:: TEKSTFRAGMENT ::
■ ■ ■ ■

De rechtbank zal deze post afwijzen, omdat Haastere onvoldoende heeft gemotiveerd dat Vesting Bouw de aannemingsovereenkomst gedeeltelijk heeft opgezegd. De betreffende werkzaamheden zijn op verzoek van Vesting Bouw en na instemming van Haastere uit de aannemingsovereenkomst gehaald. Anders dan Haastere heeft betoogd, heeft Vesting Bouw de aannemingsovereenkomst hiermee niet gedeeltelijk opgezegd. De vervallen werkzaamheden zijn als minderwerk aan te merken, zoals ook Haastere aanvankelijk (onweersproken) heeft gedaan.
(2) termijn 23
4.6.
Termijn 23 is de laatste termijnfactuur van € 21.000,- gebaseerd op de aangepaste aanneemsom van € 405.180,-. De vraag is of er nog een bedrag van deze factuur openstaat, en zo ja, hoeveel.
4.7.
Partijen zijn het erover eens dat de betaling van € 3.141,24, die Vesting Bouw op 15 juni 2023 heeft gedaan, in mindering strekt op termijn 23. Verder is niet in geschil dat de posten ‘traptreden nabij vlonder’ van € 3.750,- en ‘verhardingen appartementen’ voor € 450,- als minderwerk verrekend dienen te worden met termijn 23. Daarmee zou van termijn 23 nog een bedrag van € 13.658,75 openstaan. Dit is ook het bedrag dat Haastere van Vesting Bouw vordert.

■ ■ ■ ■

:: INHOUD DATASET ::
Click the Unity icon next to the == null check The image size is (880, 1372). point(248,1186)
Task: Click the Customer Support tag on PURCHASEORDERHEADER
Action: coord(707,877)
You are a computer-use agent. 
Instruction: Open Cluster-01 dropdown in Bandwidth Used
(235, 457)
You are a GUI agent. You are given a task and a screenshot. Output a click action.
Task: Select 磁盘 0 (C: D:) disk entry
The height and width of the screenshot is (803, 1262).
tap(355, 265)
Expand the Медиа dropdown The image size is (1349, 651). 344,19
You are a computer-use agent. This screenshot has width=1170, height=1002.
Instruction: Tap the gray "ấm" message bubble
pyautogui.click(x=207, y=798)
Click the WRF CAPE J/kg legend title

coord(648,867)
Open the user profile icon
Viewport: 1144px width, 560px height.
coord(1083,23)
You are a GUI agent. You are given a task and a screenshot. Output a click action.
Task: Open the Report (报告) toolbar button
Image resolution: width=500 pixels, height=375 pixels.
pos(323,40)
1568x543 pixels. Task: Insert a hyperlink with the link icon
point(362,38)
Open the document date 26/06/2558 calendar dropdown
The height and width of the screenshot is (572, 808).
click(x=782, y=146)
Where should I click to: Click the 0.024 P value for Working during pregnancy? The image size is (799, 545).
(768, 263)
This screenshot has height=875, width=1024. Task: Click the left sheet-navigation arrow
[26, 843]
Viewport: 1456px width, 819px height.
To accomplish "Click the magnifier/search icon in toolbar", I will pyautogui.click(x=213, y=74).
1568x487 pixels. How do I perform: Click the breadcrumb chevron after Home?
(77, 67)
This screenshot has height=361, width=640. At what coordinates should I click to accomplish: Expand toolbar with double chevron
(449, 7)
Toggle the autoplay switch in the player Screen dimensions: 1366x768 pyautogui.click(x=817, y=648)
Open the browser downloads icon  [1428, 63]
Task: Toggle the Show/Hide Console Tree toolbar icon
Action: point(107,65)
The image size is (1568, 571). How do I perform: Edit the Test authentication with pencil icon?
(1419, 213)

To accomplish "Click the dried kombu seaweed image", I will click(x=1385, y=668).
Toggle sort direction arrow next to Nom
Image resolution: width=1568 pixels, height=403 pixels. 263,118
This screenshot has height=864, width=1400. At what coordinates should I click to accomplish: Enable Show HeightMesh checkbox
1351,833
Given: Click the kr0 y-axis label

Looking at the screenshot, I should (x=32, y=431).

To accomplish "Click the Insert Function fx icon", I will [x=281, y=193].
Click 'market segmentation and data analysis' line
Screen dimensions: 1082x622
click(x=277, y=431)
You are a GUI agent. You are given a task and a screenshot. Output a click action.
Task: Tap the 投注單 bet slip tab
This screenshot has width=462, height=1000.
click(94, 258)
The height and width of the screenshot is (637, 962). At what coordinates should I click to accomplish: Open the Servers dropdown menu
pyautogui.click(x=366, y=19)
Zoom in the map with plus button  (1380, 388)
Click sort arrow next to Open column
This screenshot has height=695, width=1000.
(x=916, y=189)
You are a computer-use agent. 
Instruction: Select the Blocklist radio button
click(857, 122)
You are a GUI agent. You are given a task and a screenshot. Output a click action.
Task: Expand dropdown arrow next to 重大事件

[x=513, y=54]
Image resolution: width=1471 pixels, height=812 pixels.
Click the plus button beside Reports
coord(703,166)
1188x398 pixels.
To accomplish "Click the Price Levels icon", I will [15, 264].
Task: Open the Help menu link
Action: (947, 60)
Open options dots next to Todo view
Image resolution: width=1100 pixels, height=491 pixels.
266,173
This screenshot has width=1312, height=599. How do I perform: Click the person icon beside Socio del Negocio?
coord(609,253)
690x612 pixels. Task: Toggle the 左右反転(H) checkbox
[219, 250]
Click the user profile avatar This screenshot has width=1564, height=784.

■ ■ ■ ■

:: OPDRACHT ::
Kun je uit het tekstfragment alles vanaf "(2) termijn 23" tot en met "Vesting Bouw vordert." woordelijk overnemen? De regels spelen hierbij geen enkele rol.

:: ANTWOORD HIERONDER ::
(2) termijn 23
4.6.
Termijn 23 is de laatste termijnfactuur van € 21.000,- gebaseerd op de aangepaste aanneemsom van € 405.180,-. De vraag is of er nog een bedrag van deze factuur openstaat, en zo ja, hoeveel.
4.7.
Partijen zijn het erover eens dat de betaling van € 3.141,24, die Vesting Bouw op 15 juni 2023 heeft gedaan, in mindering strekt op termijn 23. Verder is niet in geschil dat de posten ‘traptreden nabij vlonder’ van € 3.750,- en ‘verhardingen appartementen’ voor € 450,- als minderwerk verrekend dienen te worden met termijn 23. Daarmee zou van termijn 23 nog een bedrag van € 13.658,75 openstaan. Dit is ook het bedrag dat Haastere van Vesting Bouw vordert.